Gespeicherte Einträge aus einer Sammlung
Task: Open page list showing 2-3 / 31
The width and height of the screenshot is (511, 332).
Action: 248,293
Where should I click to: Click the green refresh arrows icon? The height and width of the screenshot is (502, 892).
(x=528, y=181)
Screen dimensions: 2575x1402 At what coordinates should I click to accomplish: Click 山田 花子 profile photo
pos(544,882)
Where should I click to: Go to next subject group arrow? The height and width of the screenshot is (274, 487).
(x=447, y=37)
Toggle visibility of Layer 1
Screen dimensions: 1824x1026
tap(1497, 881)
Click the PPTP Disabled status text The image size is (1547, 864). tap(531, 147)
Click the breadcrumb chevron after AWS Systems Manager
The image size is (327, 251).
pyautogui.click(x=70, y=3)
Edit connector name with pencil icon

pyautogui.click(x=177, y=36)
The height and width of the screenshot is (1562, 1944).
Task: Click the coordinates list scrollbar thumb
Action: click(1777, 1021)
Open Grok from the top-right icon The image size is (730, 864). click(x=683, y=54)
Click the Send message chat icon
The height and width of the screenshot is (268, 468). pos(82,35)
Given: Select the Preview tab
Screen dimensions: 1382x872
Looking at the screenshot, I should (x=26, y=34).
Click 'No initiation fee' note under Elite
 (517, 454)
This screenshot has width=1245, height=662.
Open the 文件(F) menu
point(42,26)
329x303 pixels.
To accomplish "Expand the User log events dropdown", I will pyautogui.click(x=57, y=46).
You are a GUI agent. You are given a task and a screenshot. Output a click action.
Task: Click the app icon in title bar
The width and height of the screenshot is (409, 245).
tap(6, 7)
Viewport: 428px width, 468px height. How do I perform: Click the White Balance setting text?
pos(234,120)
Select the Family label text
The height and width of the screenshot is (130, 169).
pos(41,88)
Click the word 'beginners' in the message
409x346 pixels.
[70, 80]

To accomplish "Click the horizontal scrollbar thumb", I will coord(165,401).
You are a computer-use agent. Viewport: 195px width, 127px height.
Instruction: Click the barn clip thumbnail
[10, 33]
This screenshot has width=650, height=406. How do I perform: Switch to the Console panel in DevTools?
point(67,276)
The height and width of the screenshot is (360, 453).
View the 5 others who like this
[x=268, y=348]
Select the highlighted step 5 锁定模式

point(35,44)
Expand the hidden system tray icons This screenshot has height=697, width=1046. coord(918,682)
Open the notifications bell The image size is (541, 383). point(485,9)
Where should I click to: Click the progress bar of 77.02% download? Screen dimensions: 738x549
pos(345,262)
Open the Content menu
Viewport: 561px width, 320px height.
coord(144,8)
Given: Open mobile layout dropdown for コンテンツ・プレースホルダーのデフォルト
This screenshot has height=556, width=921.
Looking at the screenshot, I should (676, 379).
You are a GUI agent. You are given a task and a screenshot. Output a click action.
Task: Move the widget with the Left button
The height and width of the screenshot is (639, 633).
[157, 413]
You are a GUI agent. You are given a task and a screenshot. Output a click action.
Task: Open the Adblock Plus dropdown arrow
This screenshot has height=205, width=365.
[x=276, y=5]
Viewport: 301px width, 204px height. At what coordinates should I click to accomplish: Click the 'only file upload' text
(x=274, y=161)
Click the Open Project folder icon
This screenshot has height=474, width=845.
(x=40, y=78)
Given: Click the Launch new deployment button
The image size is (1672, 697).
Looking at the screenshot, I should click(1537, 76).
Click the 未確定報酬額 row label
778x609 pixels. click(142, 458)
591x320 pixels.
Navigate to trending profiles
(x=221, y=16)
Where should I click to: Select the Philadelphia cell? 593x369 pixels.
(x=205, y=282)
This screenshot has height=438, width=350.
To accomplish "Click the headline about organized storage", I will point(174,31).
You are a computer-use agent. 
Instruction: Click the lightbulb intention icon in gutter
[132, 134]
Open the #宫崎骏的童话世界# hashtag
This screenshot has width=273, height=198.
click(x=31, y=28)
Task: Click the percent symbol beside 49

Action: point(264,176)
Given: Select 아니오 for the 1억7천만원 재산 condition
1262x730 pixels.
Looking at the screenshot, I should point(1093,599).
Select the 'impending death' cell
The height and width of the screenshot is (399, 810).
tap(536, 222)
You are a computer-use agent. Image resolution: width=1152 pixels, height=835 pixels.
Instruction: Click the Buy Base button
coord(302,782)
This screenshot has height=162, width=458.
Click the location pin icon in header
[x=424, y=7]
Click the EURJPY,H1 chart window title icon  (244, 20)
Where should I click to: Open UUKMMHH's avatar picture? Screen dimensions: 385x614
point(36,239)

• Aufgabenstellung:
Wählen Sie aus den obigen Zeilen jede aus, in der die Zeichenfolge „dropdown“ vorkommt, und schreiben Sie diese Zeilen vollständig ab.

• Lösung:
To accomplish "Expand the User log events dropdown", I will pyautogui.click(x=57, y=46).
Given: Open mobile layout dropdown for コンテンツ・プレースホルダーのデフォルト
Task: Open the Adblock Plus dropdown arrow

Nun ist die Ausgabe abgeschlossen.